Idaho State Journal sports editor Jordan Kaye: Idaho State played WSU twice last season. The Wildcats blew out ISU in the first matchup and was nearly upset in the second. What was the difference?
Standard-Examiner sports editor Brett Hein: In some ways, it felt like Weber State pushed the easy button in the spring opener, picking on a young secondary with a bunch of deep throws from Bronson Barron, a freshman quarterback in his first start, with an offensive coordinator ISU hadn’t been able to scout yet.
Weber spent the rest of the season with growing pains offensively, especially in the red zone, which continued into this season, and Barron broke his left wrist in Week 2 of the spring season. That impacted WSU’s continuity and QB injuries have done the same this season. Though WSU outgained UC Davis and Montana State this season in losses, points weren’t there. They found a breakthrough with 35 points last week at Eastern.
JK: Can you give an update on WSU’s QB situation? I know Kylan Weisser was injured against Cal Poly, but it seems Bronson Barron has played well in his absence. What should Bengals fans expect on Saturday?

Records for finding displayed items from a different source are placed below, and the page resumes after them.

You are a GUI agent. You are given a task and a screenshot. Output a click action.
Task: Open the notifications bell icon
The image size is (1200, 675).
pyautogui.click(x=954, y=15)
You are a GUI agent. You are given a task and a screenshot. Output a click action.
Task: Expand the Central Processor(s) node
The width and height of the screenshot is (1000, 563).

BH: Barron was the incumbent starter from the spring but suffered a knee injury during a Week 2 win at Dixie State. Randall Johnson took over and played fine to finish that game, but later struggled and was benched for Weisser at halftime of the home game against James Madison. Weisser broke a bone in his right leg slipping on the soft grass at Cal Poly, freshman Creyton Cooper finished that game, and Barron returned after a bye week.
Barron then started against Montana State and Eastern Washington and has looked anywhere from fine to good, provided he’s given time to throw from the offensive line, which has become an issue. Barron also took a hit to his throwing hand at EWU late in the third quarter, making it go numb, and Johnson finished the game and was QB for WSU’s final two touchdown drives.

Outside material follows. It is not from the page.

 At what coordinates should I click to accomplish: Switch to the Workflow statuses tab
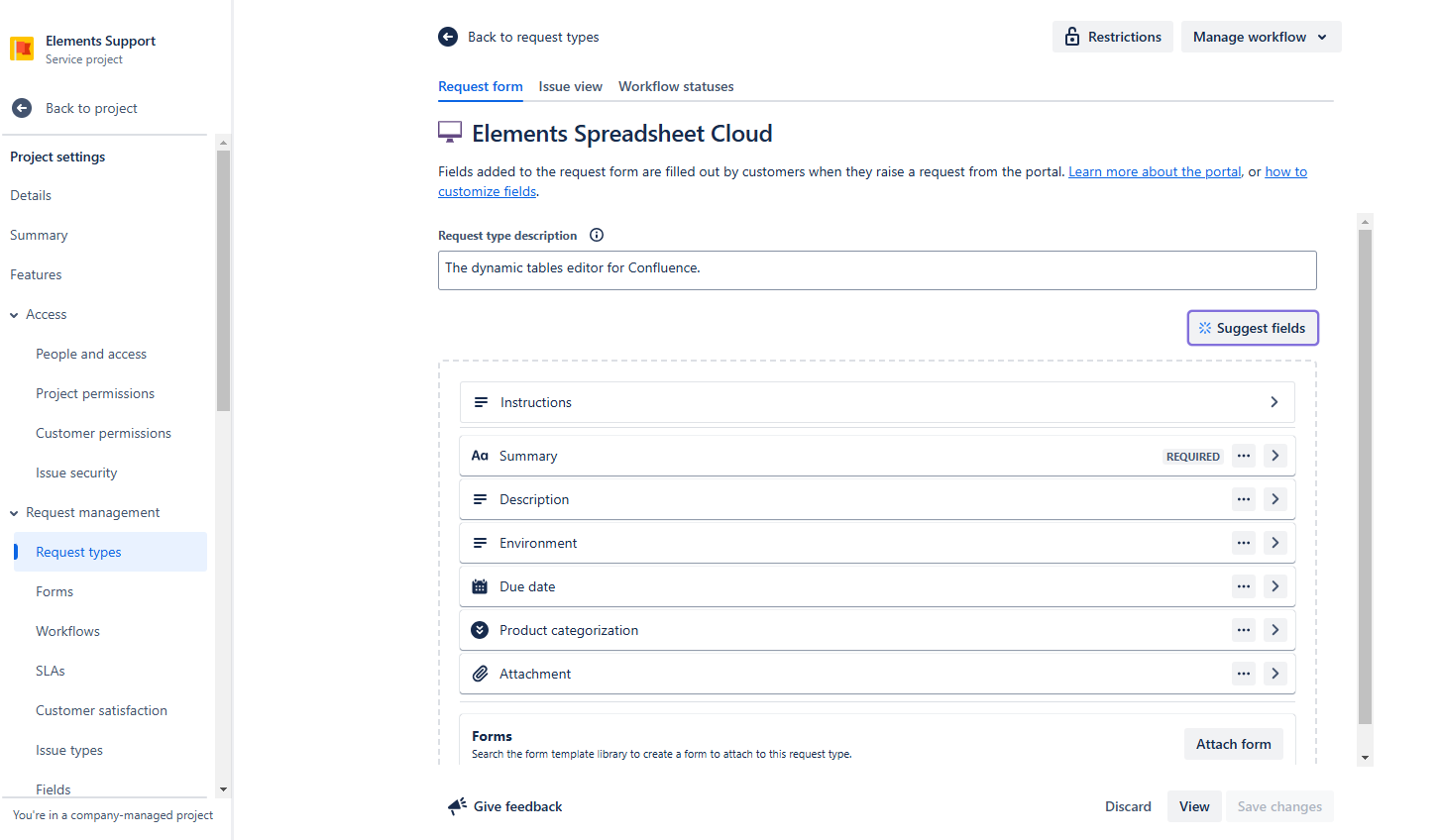[x=676, y=86]
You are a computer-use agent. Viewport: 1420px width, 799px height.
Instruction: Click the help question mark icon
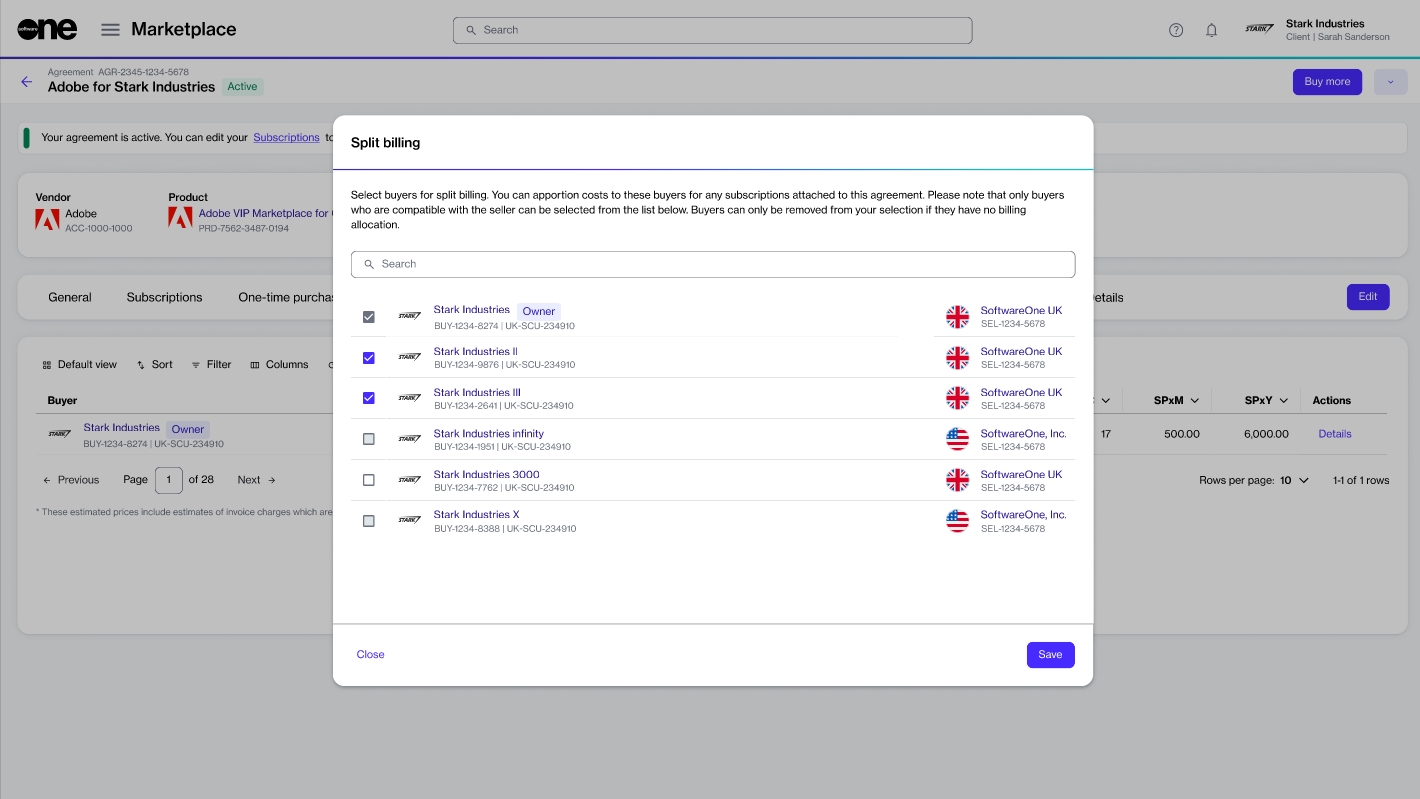coord(1176,30)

A long answer, but it illustrates the absolute carousel WSU has dealt with at QB. As the No. 1 QB, Barron has played 13 of 28 quarters this season. Barron should be fine and start in Pocatello, and I’d expect he’ll play well.
JK: The Wildcats have one of the best passing defenses in the Big Sky. What makes the Weber State secondary so tough for opponents?
BH: Between the scheme, the athletes, and the defensive line, WSU is usually pretty good at stopping passing offenses from tossing it all over the field, as illustrated by the two times they’ve played against Eric Barriere, or holding Montana State’s Matt McKay to 79 passing yards.
Cornerbacks Marque Collins and Eddie Heckard are talented enough to allow for man coverage, and the defensive line creates pressure that also aids the man principles. At safety, Preston Smith is as experienced as they come, and Desmond Williams has returned from injury and really made a difference last week at Eastern. And, to some degree, it’s just a matter of Jay Hill being a great defensive coach.
JK: What did Weber State do last week to pull the upset of Eastern Washington?
BH: From quarters two through four, they made Barriere work for every yard, and they won the turnover battle, which is something Weber hadn’t done against a good team this season. The offense — the offensive line and company blocking for the run game of Kris Jackson, Dontae McMillan and Dave Jones, especially — came alive and finished drives unlike it has all season, and that was perhaps the biggest difference.
JK: WSU probably needs to win out to make the playoffs but, coming off the emotional high of beating EWU, is there a chance this could be a trap game?
BH: I think there is a slight chance, though usually Weber is well-coached enough to not fall into traps like this. Outside of needing to win out, I think it’s also important to the program to win against its most regional rivals, which are Idaho State and Southern Utah. So if there’s a trap to fall into, I don’t think this is as high on the list other games might be. I think the Bengals playing well at home this season, in particular, has their attention.